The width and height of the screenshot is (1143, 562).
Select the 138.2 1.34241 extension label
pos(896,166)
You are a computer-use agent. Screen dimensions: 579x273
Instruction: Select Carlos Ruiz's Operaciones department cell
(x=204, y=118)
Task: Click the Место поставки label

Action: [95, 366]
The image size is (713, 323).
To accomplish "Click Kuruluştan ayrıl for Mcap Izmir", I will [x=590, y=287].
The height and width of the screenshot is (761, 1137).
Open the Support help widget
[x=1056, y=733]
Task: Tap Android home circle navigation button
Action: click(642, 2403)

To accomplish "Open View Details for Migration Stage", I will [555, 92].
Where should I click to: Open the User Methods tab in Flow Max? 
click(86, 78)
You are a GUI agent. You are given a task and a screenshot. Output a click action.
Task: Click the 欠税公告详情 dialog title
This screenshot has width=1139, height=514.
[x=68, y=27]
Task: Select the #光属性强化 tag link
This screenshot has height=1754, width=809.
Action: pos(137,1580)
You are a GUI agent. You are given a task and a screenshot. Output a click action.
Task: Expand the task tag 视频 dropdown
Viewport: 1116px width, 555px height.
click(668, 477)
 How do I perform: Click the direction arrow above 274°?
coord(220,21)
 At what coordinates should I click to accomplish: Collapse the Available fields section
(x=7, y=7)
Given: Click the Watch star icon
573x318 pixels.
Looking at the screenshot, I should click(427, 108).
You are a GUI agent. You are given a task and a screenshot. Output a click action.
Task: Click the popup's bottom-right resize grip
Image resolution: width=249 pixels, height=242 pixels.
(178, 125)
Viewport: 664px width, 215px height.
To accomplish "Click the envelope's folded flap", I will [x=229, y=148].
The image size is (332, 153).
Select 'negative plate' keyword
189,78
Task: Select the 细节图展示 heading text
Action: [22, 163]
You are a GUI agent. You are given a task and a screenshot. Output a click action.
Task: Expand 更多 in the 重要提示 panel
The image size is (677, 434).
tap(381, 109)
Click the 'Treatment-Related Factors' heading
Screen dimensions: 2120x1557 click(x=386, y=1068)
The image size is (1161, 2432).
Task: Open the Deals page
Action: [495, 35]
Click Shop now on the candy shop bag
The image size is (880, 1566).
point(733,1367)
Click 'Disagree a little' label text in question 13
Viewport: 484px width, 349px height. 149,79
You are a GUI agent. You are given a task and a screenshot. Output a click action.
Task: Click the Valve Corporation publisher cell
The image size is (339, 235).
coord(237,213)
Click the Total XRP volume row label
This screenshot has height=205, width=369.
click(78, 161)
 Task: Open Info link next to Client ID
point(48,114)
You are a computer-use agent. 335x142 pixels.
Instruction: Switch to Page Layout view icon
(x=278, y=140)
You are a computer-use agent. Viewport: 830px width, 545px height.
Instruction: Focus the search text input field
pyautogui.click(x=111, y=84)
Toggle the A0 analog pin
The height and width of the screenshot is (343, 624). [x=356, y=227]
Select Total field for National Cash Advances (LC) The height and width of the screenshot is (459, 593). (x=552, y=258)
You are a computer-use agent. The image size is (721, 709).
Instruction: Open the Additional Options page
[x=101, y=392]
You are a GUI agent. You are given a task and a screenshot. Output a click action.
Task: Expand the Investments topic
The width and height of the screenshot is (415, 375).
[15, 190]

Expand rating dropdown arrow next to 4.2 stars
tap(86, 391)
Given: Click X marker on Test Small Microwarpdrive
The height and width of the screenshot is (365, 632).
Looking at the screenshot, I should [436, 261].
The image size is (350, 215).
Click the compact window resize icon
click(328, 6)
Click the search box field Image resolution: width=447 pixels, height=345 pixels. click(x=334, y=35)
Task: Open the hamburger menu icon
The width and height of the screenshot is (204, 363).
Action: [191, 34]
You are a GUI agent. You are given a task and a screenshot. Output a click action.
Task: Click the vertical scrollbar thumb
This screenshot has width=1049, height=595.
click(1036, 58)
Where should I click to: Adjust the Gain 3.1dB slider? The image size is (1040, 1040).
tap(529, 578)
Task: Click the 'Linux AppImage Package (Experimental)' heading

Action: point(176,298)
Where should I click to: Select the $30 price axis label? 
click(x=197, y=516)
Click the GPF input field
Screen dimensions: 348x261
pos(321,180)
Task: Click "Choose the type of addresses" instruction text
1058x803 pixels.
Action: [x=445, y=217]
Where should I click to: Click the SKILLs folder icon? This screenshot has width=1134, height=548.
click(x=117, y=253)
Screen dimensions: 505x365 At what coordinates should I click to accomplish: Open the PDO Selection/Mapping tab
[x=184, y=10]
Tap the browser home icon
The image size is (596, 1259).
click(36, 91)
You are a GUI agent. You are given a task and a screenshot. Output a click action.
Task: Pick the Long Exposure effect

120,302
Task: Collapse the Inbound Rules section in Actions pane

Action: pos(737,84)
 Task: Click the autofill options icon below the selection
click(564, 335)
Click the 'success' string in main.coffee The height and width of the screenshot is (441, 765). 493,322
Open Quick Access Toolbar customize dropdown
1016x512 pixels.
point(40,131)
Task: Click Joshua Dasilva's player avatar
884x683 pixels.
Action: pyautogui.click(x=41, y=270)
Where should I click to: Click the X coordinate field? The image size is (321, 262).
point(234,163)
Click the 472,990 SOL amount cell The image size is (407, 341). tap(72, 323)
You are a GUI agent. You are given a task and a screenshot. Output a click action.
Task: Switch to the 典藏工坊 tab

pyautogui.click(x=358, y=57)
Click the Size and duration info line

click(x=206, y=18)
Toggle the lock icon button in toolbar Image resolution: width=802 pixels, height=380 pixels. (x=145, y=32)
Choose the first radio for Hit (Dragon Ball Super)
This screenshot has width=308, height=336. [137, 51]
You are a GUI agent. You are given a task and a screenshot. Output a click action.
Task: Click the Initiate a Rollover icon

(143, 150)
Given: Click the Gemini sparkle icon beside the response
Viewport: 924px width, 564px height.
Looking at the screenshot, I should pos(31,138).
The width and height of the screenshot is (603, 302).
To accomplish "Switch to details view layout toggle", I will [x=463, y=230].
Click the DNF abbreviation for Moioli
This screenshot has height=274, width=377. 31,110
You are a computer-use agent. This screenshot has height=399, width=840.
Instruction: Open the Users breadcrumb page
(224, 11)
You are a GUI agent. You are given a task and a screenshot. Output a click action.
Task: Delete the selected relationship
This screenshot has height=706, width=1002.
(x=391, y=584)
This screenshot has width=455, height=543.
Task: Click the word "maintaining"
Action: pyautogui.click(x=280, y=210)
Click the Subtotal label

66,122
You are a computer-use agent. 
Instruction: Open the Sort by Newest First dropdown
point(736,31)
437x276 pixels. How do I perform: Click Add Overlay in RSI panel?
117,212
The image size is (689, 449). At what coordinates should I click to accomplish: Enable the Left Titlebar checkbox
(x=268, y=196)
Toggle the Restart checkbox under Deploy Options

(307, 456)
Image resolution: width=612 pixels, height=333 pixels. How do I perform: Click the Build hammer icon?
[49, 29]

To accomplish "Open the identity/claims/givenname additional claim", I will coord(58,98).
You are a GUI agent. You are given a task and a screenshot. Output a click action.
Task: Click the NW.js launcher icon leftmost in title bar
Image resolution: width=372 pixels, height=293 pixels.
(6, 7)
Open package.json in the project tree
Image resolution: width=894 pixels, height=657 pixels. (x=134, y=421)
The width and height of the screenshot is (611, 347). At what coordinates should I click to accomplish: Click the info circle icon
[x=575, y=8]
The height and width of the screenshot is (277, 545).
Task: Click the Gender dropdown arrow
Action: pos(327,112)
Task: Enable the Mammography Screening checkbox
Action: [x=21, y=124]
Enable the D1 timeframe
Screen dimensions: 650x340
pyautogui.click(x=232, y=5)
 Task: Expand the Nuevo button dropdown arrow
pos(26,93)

****

▶ WHAT YOU SHOULD DO:
Take the lines from the first line of the listing to the line containing "Task: Expand the task tag 视频 dropdown". Please print them exactly, ends included, with nothing else.

▶ EXPECTED ANSWER:
The width and height of the screenshot is (1143, 562).
Select the 138.2 1.34241 extension label
pos(896,166)
You are a computer-use agent. Screen dimensions: 579x273
Instruction: Select Carlos Ruiz's Operaciones department cell
(x=204, y=118)
Task: Click the Место поставки label

Action: [95, 366]
The image size is (713, 323).
To accomplish "Click Kuruluştan ayrıl for Mcap Izmir", I will [x=590, y=287].
The height and width of the screenshot is (761, 1137).
Open the Support help widget
[x=1056, y=733]
Task: Tap Android home circle navigation button
Action: click(642, 2403)

To accomplish "Open View Details for Migration Stage", I will [555, 92].
Where should I click to: Open the User Methods tab in Flow Max? 
click(86, 78)
You are a GUI agent. You are given a task and a screenshot. Output a click action.
Task: Click the 欠税公告详情 dialog title
This screenshot has width=1139, height=514.
[x=68, y=27]
Task: Select the #光属性强化 tag link
This screenshot has height=1754, width=809.
Action: pos(137,1580)
You are a GUI agent. You are given a task and a screenshot. Output a click action.
Task: Expand the task tag 视频 dropdown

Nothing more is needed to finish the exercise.